Now, I will admit my heathen-ness and say that Domino’s is awesome. I luuuuurve it when I’m on my way home from work, on a cramped bus, surrounded by arsehole commuters and then I get a text “…IT’S TUESDAY!!” … “TWO FOR TUESDAY!!” woohoo!
For Christmas, we were bought a pizza stone. This may or may not have been some kind of hint to cool it on the domino’s but either way, it’s been a god send. Nothing beats the satisfaction of making your very own pizza, base and all, from scratch (when I say from scratch, no, I did not milk my cow to make the cheese or grow my own veg, we’re still in London for Christ’s sake) and it’s also really fun! You can get very inventive with the toppings and I will share my top 3 with you…
Start with your base. I scoured the internet to find one that didn’t need to be left for a million years to rise (when I want pizza, I want it now, not in 2 – 4 hours time, thanks very much) and here it is:
This could easily make 4 – 5 large pizzas, or loads of little ones…
300g strong white flour
1 tsp instant yeast
1 tsp table salt
1 tbsp olive oil
200 ml warm water
Now here’s the tricky bit… ready..?
Throw your flour, yeast & salt into a big bowl, add the olive oil, then the water and stir it with a wooden spoon until it’s a gooey mess.
Didn’t exactly need a masters degree for that, did we.
On a floured surface, knead the dough for about 5 minutes saying clever GBBO related things like “ooh, this gluten is very stretchy” without having a clue what you’re talking about.
If you’re not sure about how to knead then stretch the dough out, turn it back over on itself, turn 90º and repeat. Really put some oomph into it, and add more flour to the surface if you need to (you will need to, unless you want sticky worktops forever and ever).
Once your dough is well kneaded and smoothy smooth, pop it back into the bowl whilst you make your tomato sauce, sort your ingredients and have a well deserved glass of wine, you’ve been working very hard with all that kneading you poor thing.
Right, turn your oven on to 220º / gas mark 7.
To make the tomato sauce, empty a small jar of passata into a bowl, peel and smash the bujesus out of a clove of garlic, pop that in and also add some dried herbs, or fresh herbs if you have the luxury of a garden. Stir it round, et viola. That was, if at all possible, more simple than making the dough.
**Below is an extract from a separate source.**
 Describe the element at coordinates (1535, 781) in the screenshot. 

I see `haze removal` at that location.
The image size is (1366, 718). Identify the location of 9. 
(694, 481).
Pop your tommy sauce to one side and get your dough back. Generously flour the surface and plonk you dough onto it. Give it a few more kneads just for good measure then cut into quarters. Roll each quarter out until they’re about the thickness of a 10p piece (no need to get one out and check). If the dough is too thin, it will stick to your pizza stone / baking tray. This happened to me and I had to eat one of my pizzas with a spoon. Not exactly the sexy Italian eating I was after, no no no. However, if the dough is too thick it won’t cook through and you won’t get a delicious crispy crust.
Now, my 3 toppings of choice are:
Chorizo & Manchego
Beetroot & Onion – MY FAVOURITE!
Watercress, Pear & Stilton.
Each pizza starts with a layer of tomato sauce.
Then scatter your chosen ingredients around in a very arty-farty kinda way.
^ chorizo & manchego cheese (chicken would also be a delicious added extra).
^ beetroot & onion. Almost all supermarkets now just sell little packs of cooked beetroot that only have a hint on vinegar. Use these and not jars of pickled beetroot or you’ll end up with a pizza with a soggy bottom. God forbid!
Sprinkle this pizza with a bit of cheddar…
Watercress, Pear & Stilton next:
Now, if you’re a big blue cheese fan then go wild. If you’re a bit like me and have to be in the mood for it then only add a little bit and more of the other ingredients. Even if you hate the blue I guarantee that you’ll like this combination. The watercress is very peppery & the pear is sweet which can offset the harshness of stilton. You can also use spinach instead of watercress.
Aren’t they pretty! Folded over crusts are optional but I wanted a barrier between the melted cheese and my nice new pizza stone which was pointless, because it’s now a mess anyway. All in the name of pizza…
Bake in the oven for 8 – 10 minutes, until the crusts and golden & crispy and the cheese is bubbling away.
The dough will keep for a few days in the fridge. If it dries out then add a tad more water and always give it another little knead when you use it again.
Devour. And say cool Italian things like Ciao! and Mama Mia! and … urrrm … Bellissima!